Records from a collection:
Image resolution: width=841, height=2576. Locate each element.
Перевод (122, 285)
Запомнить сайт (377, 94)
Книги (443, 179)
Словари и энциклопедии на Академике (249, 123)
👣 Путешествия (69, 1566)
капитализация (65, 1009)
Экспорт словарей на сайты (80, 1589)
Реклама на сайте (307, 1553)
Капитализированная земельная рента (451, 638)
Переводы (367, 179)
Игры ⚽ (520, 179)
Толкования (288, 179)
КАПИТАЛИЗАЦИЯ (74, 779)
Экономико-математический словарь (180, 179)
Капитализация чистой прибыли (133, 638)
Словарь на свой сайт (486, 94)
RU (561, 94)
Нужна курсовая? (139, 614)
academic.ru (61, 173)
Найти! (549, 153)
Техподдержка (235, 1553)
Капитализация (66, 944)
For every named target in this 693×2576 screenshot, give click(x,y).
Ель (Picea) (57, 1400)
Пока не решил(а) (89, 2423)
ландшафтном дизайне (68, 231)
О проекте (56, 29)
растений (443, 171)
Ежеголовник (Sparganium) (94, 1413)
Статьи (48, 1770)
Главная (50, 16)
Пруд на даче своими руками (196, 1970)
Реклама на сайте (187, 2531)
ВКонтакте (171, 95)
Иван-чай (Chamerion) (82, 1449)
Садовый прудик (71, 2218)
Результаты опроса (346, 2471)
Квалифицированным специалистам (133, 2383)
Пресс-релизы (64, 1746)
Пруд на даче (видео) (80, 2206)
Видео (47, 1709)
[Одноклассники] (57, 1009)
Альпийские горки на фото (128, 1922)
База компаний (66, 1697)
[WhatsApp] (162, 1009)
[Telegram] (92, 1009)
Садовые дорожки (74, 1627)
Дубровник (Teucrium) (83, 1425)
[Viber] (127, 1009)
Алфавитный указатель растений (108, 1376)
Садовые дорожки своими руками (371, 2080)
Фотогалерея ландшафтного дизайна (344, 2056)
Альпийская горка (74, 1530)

■ **Work instructions**
Count the lines in the records above that hold the word "руками", and give only that number.

■ **Result**
2